The New york Times reports –
Wealthy donors and the nonprofit groups they support were in an uproar over the Obama administration’s proposal to limit the value of deductions for charitable gifts, which was included in the budget the president presented to Congress.
Among donors, the concern was one of being forced to limit donations when charities need the support the most.
Charity trade associations echoed the unease. Nonprofit groups have been urging the administration and Congress to increase incentives for charitable giving by raising the limits on deductions and eliminating taxes on the investment income of foundations.
“In these hard economic times, we need to make sure tax and regulatory policy encourages growth in philanthropy,” said Steve Gunderson, chief executive of the Council on Foundations.
Under the administration’s proposal, taxpayers earning more than $250,000 will have their ability to deduct contributions to charities reduced to a rate of 28 percent from a rate of 35 percent, according to an analysis by the Union of Orthodox Jewish Congregations.

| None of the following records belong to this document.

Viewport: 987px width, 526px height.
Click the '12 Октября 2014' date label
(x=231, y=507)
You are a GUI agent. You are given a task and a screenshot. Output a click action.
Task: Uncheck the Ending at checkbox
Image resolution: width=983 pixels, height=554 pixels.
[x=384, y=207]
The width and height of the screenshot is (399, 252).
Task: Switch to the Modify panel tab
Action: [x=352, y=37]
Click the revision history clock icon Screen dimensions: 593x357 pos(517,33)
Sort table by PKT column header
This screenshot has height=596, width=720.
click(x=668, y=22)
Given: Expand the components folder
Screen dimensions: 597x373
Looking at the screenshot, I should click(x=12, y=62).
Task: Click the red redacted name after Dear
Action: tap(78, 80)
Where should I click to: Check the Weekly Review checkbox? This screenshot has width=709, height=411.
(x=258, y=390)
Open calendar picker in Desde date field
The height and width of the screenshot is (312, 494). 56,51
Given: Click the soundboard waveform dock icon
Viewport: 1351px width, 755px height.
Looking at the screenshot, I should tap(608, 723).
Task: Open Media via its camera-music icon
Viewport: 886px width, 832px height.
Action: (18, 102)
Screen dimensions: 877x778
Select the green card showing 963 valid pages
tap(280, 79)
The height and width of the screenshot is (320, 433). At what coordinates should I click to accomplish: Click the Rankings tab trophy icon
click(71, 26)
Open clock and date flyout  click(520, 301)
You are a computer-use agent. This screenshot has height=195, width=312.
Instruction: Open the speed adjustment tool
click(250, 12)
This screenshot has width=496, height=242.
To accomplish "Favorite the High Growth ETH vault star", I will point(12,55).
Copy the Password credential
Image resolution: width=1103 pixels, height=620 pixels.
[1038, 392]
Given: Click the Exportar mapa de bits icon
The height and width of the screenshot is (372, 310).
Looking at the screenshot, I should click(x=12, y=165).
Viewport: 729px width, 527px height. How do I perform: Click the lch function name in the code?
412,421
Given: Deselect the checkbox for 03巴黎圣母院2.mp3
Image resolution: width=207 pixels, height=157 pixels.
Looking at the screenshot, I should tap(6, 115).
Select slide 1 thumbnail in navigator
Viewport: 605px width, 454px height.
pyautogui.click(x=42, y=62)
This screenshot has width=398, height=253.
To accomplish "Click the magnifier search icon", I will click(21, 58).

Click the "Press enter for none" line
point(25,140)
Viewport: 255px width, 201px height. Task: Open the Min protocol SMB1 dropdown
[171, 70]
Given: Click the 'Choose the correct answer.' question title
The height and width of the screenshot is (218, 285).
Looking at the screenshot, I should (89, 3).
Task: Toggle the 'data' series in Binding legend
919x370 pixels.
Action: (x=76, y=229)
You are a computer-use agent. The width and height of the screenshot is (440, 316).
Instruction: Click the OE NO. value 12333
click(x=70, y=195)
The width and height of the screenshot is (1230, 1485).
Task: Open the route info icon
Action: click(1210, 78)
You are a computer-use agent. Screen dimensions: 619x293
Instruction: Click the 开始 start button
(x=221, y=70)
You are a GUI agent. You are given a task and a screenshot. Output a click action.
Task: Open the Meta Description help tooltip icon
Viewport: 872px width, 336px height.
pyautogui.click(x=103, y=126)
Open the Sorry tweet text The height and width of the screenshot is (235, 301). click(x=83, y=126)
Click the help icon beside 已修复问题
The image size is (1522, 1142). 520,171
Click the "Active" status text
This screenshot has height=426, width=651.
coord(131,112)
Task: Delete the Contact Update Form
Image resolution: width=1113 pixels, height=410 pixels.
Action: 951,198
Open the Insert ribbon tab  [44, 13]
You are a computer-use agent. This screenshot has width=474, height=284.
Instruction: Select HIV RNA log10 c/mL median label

That organization called on Mr. Obama to “immediately remove” the proposal limiting charitable deductions while commending him for a “bold and honestbudget plan.”
Fund-raising experts had a more subdued reaction.
“Research has shown again and again that for major donors, taxes are at the bottom of their list of reasons why they make these gifts,” said Margaret Holman, a fund-raising adviser in New York. “They make these gifts because they love, are intrigued by, want to invest in their favorite charities.”
Roughly half of the high net-worth donors responding to a 2006 survey by the Bank of America reported that they would keep giving the same amount to charity if deductions for that giving fell to zero, while about 38 percent said their giving would decrease somewhat. Only 7 percent said their gifts would fall steeply.
Eli Broad, who has made some of the biggest gifts in recent years, said through a spokeswoman that his giving would not be affected, as he has already donated far more than he can deduct.
Robert F. Sharpe Jr., a fund-raising expert in Memphis, said many of the wealthiest donors are already limited to deductions of 28 percent for their charitable gifts because they are subject to the alternative minimum tax.
Congress has long debated whether donors should get the same subsidy for gifts to wealthy universities and art groups that they get for contributions to nonprofit groups serving basic needs like food, shelter and health care.
“The administration’s proposal is doing just that, reordering charitable priorities by taking money wealthy people would have given to other charities and making it go into the health care system” through higher taxes, Mr. Sharpe said.